Material supplied START

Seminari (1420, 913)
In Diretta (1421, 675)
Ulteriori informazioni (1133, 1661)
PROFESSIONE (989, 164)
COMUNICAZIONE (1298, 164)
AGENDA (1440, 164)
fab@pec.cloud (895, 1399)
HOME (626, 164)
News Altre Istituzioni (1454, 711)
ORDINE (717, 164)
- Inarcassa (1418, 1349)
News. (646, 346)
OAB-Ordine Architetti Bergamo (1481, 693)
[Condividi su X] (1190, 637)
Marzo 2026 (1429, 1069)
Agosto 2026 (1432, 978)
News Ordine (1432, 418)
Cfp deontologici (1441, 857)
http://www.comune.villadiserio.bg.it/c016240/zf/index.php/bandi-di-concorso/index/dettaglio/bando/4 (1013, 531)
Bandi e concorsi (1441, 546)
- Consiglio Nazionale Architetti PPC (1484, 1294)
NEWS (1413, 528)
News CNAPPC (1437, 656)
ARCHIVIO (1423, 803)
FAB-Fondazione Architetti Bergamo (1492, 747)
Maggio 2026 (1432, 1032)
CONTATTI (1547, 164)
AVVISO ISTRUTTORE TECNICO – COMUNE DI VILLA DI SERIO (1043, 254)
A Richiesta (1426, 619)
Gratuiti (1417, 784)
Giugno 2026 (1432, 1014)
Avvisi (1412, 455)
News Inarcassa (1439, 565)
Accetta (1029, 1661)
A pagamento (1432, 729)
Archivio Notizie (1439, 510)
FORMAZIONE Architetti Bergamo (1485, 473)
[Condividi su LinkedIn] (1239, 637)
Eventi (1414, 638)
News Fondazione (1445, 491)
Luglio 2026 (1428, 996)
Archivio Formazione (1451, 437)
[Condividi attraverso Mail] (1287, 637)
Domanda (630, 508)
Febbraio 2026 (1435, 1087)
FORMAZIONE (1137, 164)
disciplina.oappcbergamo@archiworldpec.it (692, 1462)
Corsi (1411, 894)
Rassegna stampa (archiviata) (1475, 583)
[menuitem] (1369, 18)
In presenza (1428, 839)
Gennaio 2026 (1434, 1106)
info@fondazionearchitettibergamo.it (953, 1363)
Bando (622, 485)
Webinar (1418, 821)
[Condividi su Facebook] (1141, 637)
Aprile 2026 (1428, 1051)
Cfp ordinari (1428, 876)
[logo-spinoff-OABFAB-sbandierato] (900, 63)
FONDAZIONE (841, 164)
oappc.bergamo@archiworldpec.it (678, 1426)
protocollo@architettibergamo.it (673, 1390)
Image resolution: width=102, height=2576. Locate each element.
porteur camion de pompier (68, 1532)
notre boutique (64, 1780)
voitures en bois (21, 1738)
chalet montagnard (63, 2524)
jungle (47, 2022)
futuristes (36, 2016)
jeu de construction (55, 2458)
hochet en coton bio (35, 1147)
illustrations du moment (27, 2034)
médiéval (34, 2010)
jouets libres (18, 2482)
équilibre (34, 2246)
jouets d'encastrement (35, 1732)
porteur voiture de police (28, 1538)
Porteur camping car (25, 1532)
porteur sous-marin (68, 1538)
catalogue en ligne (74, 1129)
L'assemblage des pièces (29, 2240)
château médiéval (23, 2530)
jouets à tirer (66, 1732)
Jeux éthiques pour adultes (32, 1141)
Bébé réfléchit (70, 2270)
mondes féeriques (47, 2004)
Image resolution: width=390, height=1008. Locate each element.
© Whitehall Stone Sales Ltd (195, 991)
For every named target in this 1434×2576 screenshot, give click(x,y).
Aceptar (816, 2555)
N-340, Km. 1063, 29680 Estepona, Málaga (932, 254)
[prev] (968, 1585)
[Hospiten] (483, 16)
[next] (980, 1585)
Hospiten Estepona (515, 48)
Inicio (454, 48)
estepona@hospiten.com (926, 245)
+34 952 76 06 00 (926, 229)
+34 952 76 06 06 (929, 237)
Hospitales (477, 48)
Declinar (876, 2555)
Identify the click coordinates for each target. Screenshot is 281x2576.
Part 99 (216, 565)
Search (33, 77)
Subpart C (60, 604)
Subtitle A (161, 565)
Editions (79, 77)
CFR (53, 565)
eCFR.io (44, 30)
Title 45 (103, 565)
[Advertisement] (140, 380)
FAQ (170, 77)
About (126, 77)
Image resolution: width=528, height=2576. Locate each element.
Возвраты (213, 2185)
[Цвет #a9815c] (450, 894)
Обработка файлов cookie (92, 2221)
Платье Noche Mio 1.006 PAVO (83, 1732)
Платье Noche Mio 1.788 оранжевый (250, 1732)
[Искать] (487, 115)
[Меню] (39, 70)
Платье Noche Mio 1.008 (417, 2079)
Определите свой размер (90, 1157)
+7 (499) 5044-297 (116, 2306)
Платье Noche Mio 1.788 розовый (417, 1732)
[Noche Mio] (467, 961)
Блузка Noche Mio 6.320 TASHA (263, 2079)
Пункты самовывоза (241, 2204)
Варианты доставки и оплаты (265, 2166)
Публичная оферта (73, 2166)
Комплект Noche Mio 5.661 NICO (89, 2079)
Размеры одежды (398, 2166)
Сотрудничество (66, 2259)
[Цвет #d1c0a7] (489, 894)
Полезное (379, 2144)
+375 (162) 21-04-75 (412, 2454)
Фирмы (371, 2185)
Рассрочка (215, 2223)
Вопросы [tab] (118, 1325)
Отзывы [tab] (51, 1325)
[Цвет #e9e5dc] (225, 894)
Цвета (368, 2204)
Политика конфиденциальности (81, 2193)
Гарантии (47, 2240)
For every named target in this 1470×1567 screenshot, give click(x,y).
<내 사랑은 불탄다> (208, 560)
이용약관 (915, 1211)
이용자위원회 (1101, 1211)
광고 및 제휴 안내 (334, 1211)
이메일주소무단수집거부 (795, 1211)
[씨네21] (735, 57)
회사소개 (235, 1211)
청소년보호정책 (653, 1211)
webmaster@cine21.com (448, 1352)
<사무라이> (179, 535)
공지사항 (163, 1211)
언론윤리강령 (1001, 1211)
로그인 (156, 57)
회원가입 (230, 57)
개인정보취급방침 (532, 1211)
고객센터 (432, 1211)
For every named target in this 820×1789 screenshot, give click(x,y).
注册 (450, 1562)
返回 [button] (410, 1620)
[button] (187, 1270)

Material supplied END

§ **Prompt**: The range runs from the line above containing "FORMAZIONE Architetti Bergamo (1485, 473)" to the line containing "FORMAZIONE (1137, 164)", inclusive. Restate those lines word for word and no others.

§ **Response**:
FORMAZIONE Architetti Bergamo (1485, 473)
[Condividi su LinkedIn] (1239, 637)
Eventi (1414, 638)
News Fondazione (1445, 491)
Luglio 2026 (1428, 996)
Archivio Formazione (1451, 437)
[Condividi attraverso Mail] (1287, 637)
Domanda (630, 508)
Febbraio 2026 (1435, 1087)
FORMAZIONE (1137, 164)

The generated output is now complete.